Story of Mandy Haberman (UK)

 

World Intellectual Property Organisation (WIPO)

   

 

Inspired by her own child suffering from Stickler’s syndrome, graphic designer Mandy Haberman designed a feeder for babies with sucking difficulties. The Haberman feeder was patented in the UK in 1984 and Mandy Haberman initially set up her own company to commercialize the product worldwide before granting manufacturing and distribution licenses. The product’s success was significant, though the nature of the product limited its distribution to a very narrow market.

 

 

 

A few years later, Mandy Haberman, inspired this time by a friend’s child spilling blackcurrent juice over a cream coloured carpet, decided to set out to design a leak-proof cup that seals between sips and created the Anywayup® cup. In 1992, the first of many patents was filed (patent no. GB-B-2266045). The patent protected her idea that uses a slit valve to control the flow of liquid through the spout of trainer cup. Additional patents both for the UK and overseas were later filed and granted.
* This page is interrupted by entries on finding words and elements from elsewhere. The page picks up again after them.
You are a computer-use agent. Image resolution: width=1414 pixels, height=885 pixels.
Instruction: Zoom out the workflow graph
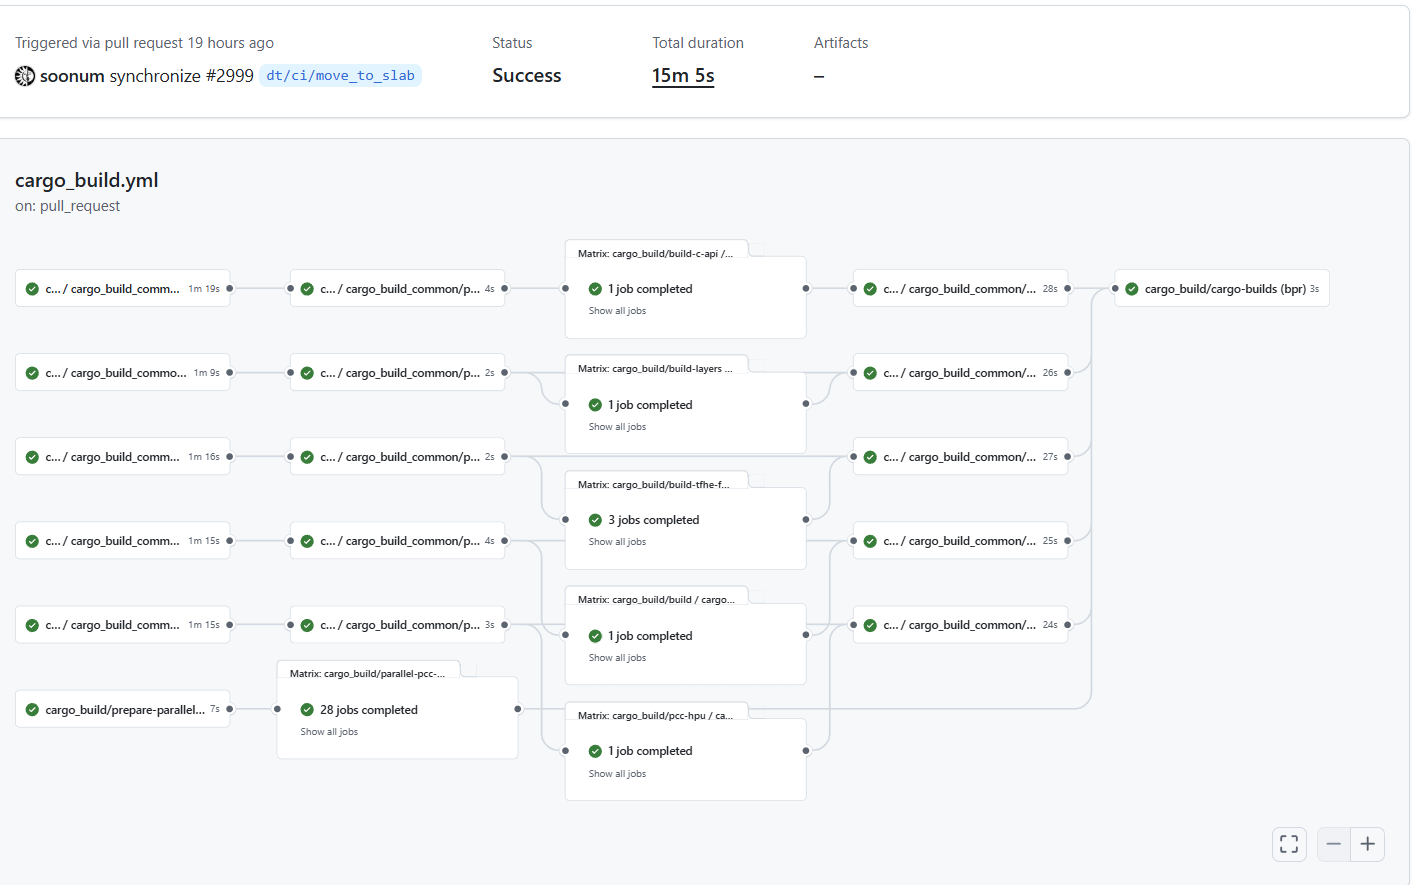[1333, 844]
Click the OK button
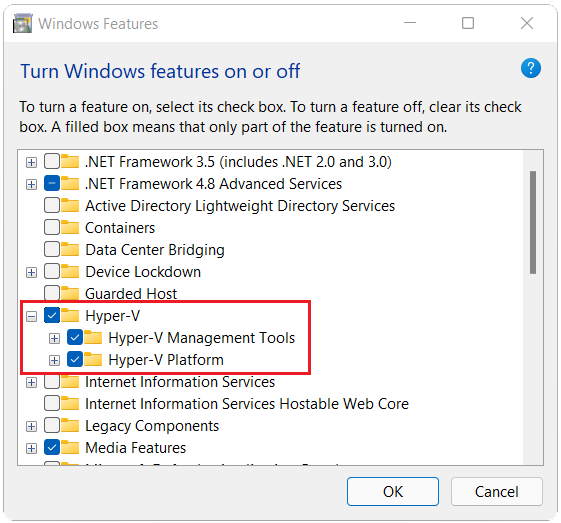This screenshot has height=523, width=561. click(x=392, y=491)
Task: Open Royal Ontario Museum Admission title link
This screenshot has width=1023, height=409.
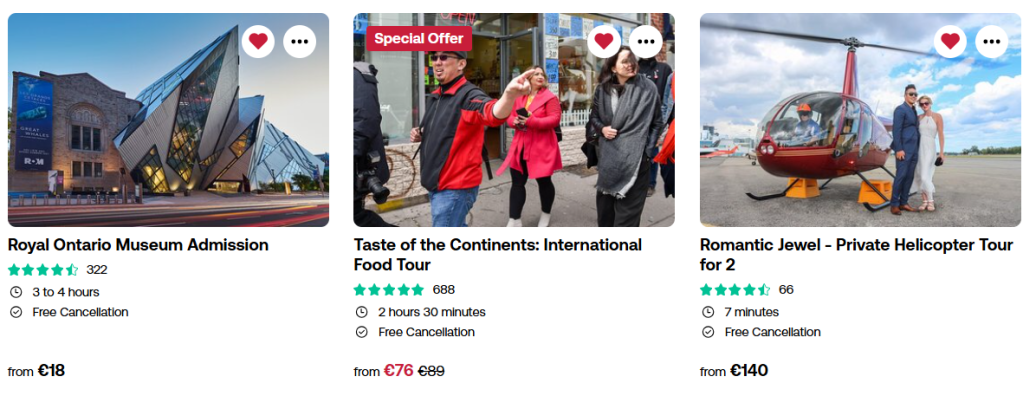Action: pyautogui.click(x=138, y=245)
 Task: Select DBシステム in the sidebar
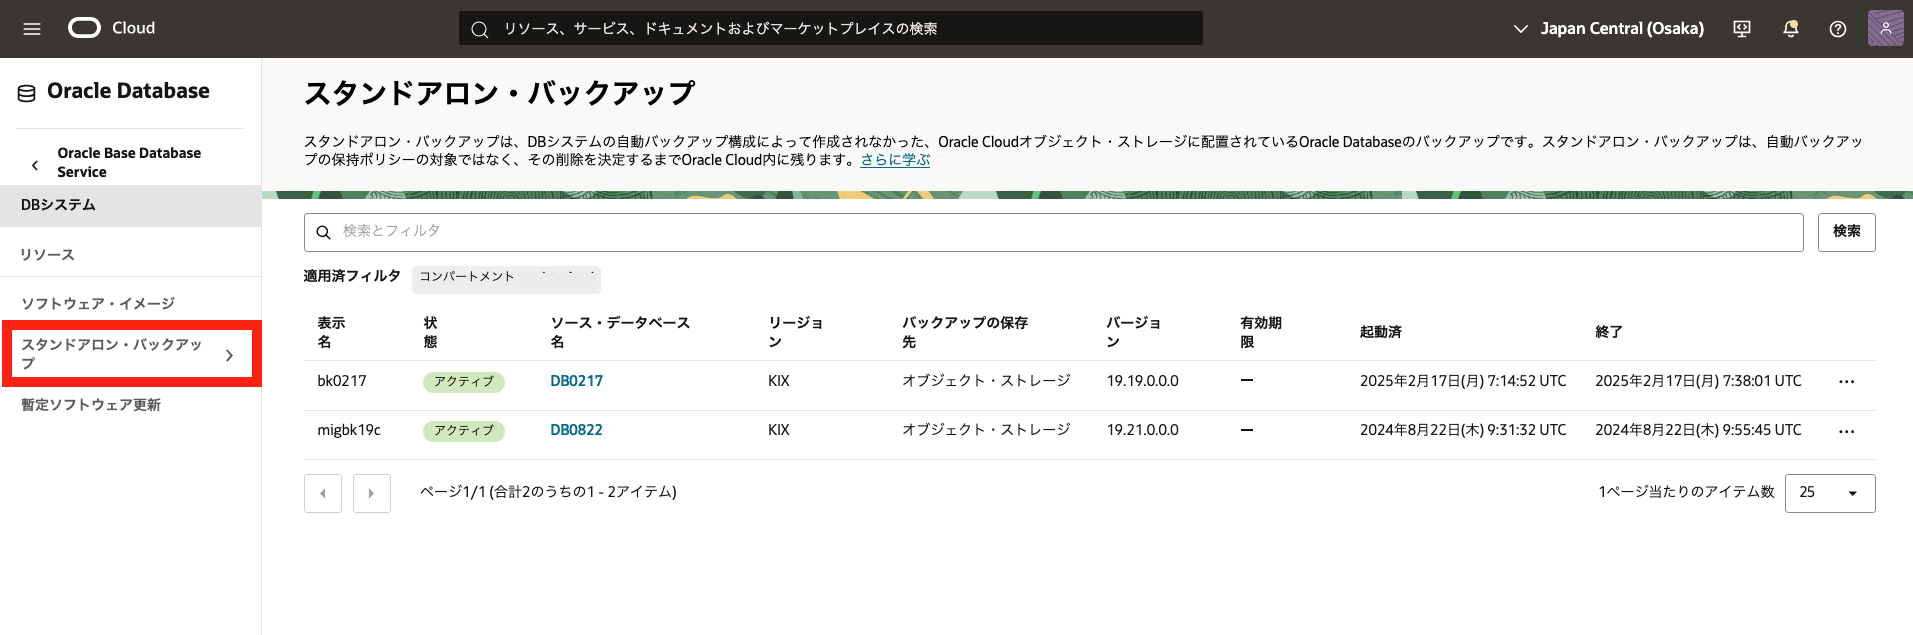pos(59,205)
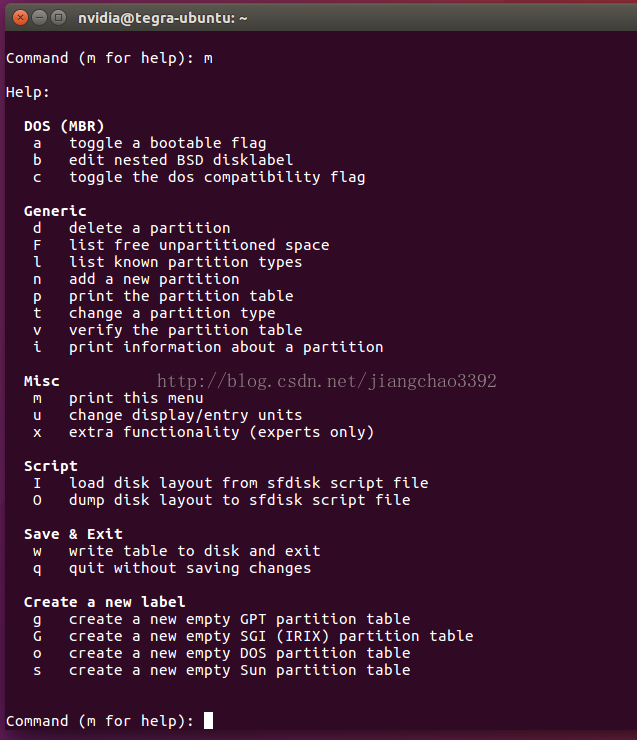Click the 'Generic' section heading
Screen dimensions: 637x740
pos(55,211)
Prototypes of the innovative product were offered for licensing to 18 companies concerned with the manufacture of products for infants. Although the response was enthusiastic, for various reasons, no license was issued. Therefore, in 1996, Mandy Haberman decided to join forces with a Cardiff-based marketing company that specialized in marketing innovative products and the Anywayup® cup started to sell in unprecedented numbers (a rate of 60,000 a week). Shortly after, a US company signed an exclusive USA licensing agreement to manufacture and sell the product under the Tumble Mates brand. Over 10 million cups are now sold each year worldwide.

  

 

 

As is often the case, the Anywayup® cup risked of being a victim of its own success. Just 18 months after the product was launched, Mandy Haberman discovered that one of the UK companies she had initially approached for licensing was making a very similar product to the Anywayup® cup. Mandy Haberman decided to sue the other company and won the legal battle. An injunction preventing further infringement of the patent was ordered and the appeal was abandoned shortly thereafter as an out of court settlement was reached.

  

   

 

Over the years, Mandy Haberman and the Anywayup® cup have won numerous invention awards including the British Female Inventor of the Year award in 2000 a Gold Medal at the Salon International des Inventions in Geneva as well as the UK’s top design industry awards. Today Mandy Haberman is a successful entrepreneur and has taken an active role in policy-making acting as adviser to the UK government and the Patent Office on intellectual property matters.